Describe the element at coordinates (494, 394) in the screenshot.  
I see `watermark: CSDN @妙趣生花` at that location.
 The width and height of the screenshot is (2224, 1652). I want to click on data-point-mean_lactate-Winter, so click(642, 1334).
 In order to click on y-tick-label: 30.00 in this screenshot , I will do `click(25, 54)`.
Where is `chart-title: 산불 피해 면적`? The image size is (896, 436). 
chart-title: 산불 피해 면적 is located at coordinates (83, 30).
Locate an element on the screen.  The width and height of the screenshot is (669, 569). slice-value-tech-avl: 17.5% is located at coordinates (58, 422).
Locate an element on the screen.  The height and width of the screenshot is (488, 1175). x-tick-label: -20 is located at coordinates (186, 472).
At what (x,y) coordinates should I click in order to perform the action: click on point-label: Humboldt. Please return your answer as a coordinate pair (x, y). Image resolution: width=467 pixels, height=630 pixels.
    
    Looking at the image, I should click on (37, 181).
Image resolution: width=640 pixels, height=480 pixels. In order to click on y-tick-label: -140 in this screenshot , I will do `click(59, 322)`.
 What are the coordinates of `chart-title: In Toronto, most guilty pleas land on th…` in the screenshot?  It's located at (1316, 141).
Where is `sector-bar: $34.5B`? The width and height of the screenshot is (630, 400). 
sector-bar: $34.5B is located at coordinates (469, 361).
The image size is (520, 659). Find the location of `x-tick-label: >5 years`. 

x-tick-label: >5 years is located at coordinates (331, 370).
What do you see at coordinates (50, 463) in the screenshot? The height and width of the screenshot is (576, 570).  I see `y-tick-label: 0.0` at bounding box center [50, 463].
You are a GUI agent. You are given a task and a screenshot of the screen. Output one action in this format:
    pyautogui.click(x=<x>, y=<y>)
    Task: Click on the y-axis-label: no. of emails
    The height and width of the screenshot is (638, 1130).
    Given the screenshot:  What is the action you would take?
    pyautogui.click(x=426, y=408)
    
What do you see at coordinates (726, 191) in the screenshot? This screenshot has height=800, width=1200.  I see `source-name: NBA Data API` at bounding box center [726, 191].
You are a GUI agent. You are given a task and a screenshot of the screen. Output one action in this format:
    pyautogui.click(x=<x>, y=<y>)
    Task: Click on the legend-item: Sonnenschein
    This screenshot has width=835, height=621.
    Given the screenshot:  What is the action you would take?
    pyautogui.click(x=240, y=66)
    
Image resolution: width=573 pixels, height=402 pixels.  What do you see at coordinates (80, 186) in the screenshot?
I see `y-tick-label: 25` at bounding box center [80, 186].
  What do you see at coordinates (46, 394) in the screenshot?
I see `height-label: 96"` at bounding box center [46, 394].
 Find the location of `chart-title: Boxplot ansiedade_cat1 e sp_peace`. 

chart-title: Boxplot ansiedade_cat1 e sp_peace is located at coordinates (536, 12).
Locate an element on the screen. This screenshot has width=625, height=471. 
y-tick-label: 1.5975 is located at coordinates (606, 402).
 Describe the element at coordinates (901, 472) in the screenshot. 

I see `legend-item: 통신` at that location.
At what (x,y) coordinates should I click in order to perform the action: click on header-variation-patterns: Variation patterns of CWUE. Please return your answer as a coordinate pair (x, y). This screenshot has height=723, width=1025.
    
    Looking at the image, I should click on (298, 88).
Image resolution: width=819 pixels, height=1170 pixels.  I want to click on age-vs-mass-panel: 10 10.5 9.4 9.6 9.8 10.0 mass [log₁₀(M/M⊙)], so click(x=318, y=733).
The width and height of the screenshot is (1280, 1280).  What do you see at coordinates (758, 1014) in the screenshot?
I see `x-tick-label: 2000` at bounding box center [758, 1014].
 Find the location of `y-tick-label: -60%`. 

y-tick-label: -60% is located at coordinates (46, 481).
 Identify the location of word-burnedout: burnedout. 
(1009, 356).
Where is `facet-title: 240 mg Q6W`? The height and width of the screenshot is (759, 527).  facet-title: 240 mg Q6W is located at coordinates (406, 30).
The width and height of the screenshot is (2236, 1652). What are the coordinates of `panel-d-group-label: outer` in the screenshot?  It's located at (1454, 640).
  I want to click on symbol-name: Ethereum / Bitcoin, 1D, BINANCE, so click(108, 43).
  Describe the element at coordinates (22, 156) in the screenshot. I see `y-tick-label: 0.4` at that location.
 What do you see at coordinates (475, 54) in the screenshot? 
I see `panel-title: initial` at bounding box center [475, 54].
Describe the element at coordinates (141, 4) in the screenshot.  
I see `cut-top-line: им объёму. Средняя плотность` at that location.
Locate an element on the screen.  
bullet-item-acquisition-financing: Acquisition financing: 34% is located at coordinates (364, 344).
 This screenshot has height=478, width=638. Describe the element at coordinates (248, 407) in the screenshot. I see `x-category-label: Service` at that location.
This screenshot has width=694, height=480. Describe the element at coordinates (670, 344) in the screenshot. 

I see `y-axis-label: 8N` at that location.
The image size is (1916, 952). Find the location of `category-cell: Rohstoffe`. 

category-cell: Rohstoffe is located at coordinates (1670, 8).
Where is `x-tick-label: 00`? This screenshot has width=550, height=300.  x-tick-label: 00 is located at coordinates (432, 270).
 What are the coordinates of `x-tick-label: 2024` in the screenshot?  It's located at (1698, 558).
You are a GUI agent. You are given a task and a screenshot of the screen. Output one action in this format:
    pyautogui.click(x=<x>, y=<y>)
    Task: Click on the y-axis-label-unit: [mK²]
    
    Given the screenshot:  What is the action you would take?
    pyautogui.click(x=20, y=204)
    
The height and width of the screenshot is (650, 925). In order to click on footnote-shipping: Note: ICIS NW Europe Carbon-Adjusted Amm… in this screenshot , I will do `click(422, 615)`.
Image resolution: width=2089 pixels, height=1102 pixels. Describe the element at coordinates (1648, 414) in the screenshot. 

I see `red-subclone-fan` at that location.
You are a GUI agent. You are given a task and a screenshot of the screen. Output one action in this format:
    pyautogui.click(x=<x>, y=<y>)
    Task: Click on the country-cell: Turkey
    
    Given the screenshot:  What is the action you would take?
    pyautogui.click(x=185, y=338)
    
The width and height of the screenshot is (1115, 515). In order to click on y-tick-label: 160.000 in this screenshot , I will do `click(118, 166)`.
================================
Reproduce the entire listing above verbatim, keeping every line, word, and character unchanged.

— Answer to this task —
Describe the element at coordinates (494, 394) in the screenshot.  
I see `watermark: CSDN @妙趣生花` at that location.
 The width and height of the screenshot is (2224, 1652). I want to click on data-point-mean_lactate-Winter, so click(642, 1334).
 In order to click on y-tick-label: 30.00 in this screenshot , I will do `click(25, 54)`.
Where is `chart-title: 산불 피해 면적`? The image size is (896, 436). 
chart-title: 산불 피해 면적 is located at coordinates (83, 30).
Locate an element on the screen.  The width and height of the screenshot is (669, 569). slice-value-tech-avl: 17.5% is located at coordinates (58, 422).
Locate an element on the screen.  The height and width of the screenshot is (488, 1175). x-tick-label: -20 is located at coordinates (186, 472).
At what (x,y) coordinates should I click in order to perform the action: click on point-label: Humboldt. Please return your answer as a coordinate pair (x, y). Image resolution: width=467 pixels, height=630 pixels.
    
    Looking at the image, I should click on (37, 181).
Image resolution: width=640 pixels, height=480 pixels. In order to click on y-tick-label: -140 in this screenshot , I will do `click(59, 322)`.
 What are the coordinates of `chart-title: In Toronto, most guilty pleas land on th…` in the screenshot?  It's located at (1316, 141).
Where is `sector-bar: $34.5B`? The width and height of the screenshot is (630, 400). 
sector-bar: $34.5B is located at coordinates (469, 361).
The image size is (520, 659). Find the location of `x-tick-label: >5 years`. 

x-tick-label: >5 years is located at coordinates (331, 370).
What do you see at coordinates (50, 463) in the screenshot? The height and width of the screenshot is (576, 570).  I see `y-tick-label: 0.0` at bounding box center [50, 463].
You are a GUI agent. You are given a task and a screenshot of the screen. Output one action in this format:
    pyautogui.click(x=<x>, y=<y>)
    Task: Click on the y-axis-label: no. of emails
    The height and width of the screenshot is (638, 1130).
    Given the screenshot:  What is the action you would take?
    pyautogui.click(x=426, y=408)
    
What do you see at coordinates (726, 191) in the screenshot? This screenshot has height=800, width=1200.  I see `source-name: NBA Data API` at bounding box center [726, 191].
You are a GUI agent. You are given a task and a screenshot of the screen. Output one action in this format:
    pyautogui.click(x=<x>, y=<y>)
    Task: Click on the legend-item: Sonnenschein
    This screenshot has width=835, height=621.
    Given the screenshot:  What is the action you would take?
    pyautogui.click(x=240, y=66)
    
Image resolution: width=573 pixels, height=402 pixels.  What do you see at coordinates (80, 186) in the screenshot?
I see `y-tick-label: 25` at bounding box center [80, 186].
  What do you see at coordinates (46, 394) in the screenshot?
I see `height-label: 96"` at bounding box center [46, 394].
 Find the location of `chart-title: Boxplot ansiedade_cat1 e sp_peace`. 

chart-title: Boxplot ansiedade_cat1 e sp_peace is located at coordinates (536, 12).
Locate an element on the screen. This screenshot has width=625, height=471. 
y-tick-label: 1.5975 is located at coordinates (606, 402).
 Describe the element at coordinates (901, 472) in the screenshot. 

I see `legend-item: 통신` at that location.
At what (x,y) coordinates should I click in order to perform the action: click on header-variation-patterns: Variation patterns of CWUE. Please return your answer as a coordinate pair (x, y). This screenshot has height=723, width=1025.
    
    Looking at the image, I should click on (298, 88).
Image resolution: width=819 pixels, height=1170 pixels.  I want to click on age-vs-mass-panel: 10 10.5 9.4 9.6 9.8 10.0 mass [log₁₀(M/M⊙)], so click(x=318, y=733).
The width and height of the screenshot is (1280, 1280).  What do you see at coordinates (758, 1014) in the screenshot?
I see `x-tick-label: 2000` at bounding box center [758, 1014].
 Find the location of `y-tick-label: -60%`. 

y-tick-label: -60% is located at coordinates (46, 481).
 Identify the location of word-burnedout: burnedout. 
(1009, 356).
Where is `facet-title: 240 mg Q6W`? The height and width of the screenshot is (759, 527).  facet-title: 240 mg Q6W is located at coordinates (406, 30).
The width and height of the screenshot is (2236, 1652). What are the coordinates of `panel-d-group-label: outer` in the screenshot?  It's located at (1454, 640).
  I want to click on symbol-name: Ethereum / Bitcoin, 1D, BINANCE, so click(108, 43).
  Describe the element at coordinates (22, 156) in the screenshot. I see `y-tick-label: 0.4` at that location.
 What do you see at coordinates (475, 54) in the screenshot? 
I see `panel-title: initial` at bounding box center [475, 54].
Describe the element at coordinates (141, 4) in the screenshot.  
I see `cut-top-line: им объёму. Средняя плотность` at that location.
Locate an element on the screen.  
bullet-item-acquisition-financing: Acquisition financing: 34% is located at coordinates (364, 344).
 This screenshot has height=478, width=638. Describe the element at coordinates (248, 407) in the screenshot. I see `x-category-label: Service` at that location.
This screenshot has width=694, height=480. Describe the element at coordinates (670, 344) in the screenshot. 

I see `y-axis-label: 8N` at that location.
The image size is (1916, 952). Find the location of `category-cell: Rohstoffe`. 

category-cell: Rohstoffe is located at coordinates (1670, 8).
Where is `x-tick-label: 00`? This screenshot has width=550, height=300.  x-tick-label: 00 is located at coordinates (432, 270).
 What are the coordinates of `x-tick-label: 2024` in the screenshot?  It's located at (1698, 558).
You are a GUI agent. You are given a task and a screenshot of the screen. Output one action in this format:
    pyautogui.click(x=<x>, y=<y>)
    Task: Click on the y-axis-label-unit: [mK²]
    
    Given the screenshot:  What is the action you would take?
    pyautogui.click(x=20, y=204)
    
The height and width of the screenshot is (650, 925). In order to click on footnote-shipping: Note: ICIS NW Europe Carbon-Adjusted Amm… in this screenshot , I will do `click(422, 615)`.
Image resolution: width=2089 pixels, height=1102 pixels. Describe the element at coordinates (1648, 414) in the screenshot. 

I see `red-subclone-fan` at that location.
You are a GUI agent. You are given a task and a screenshot of the screen. Output one action in this format:
    pyautogui.click(x=<x>, y=<y>)
    Task: Click on the country-cell: Turkey
    
    Given the screenshot:  What is the action you would take?
    pyautogui.click(x=185, y=338)
    
The width and height of the screenshot is (1115, 515). In order to click on y-tick-label: 160.000 in this screenshot , I will do `click(118, 166)`.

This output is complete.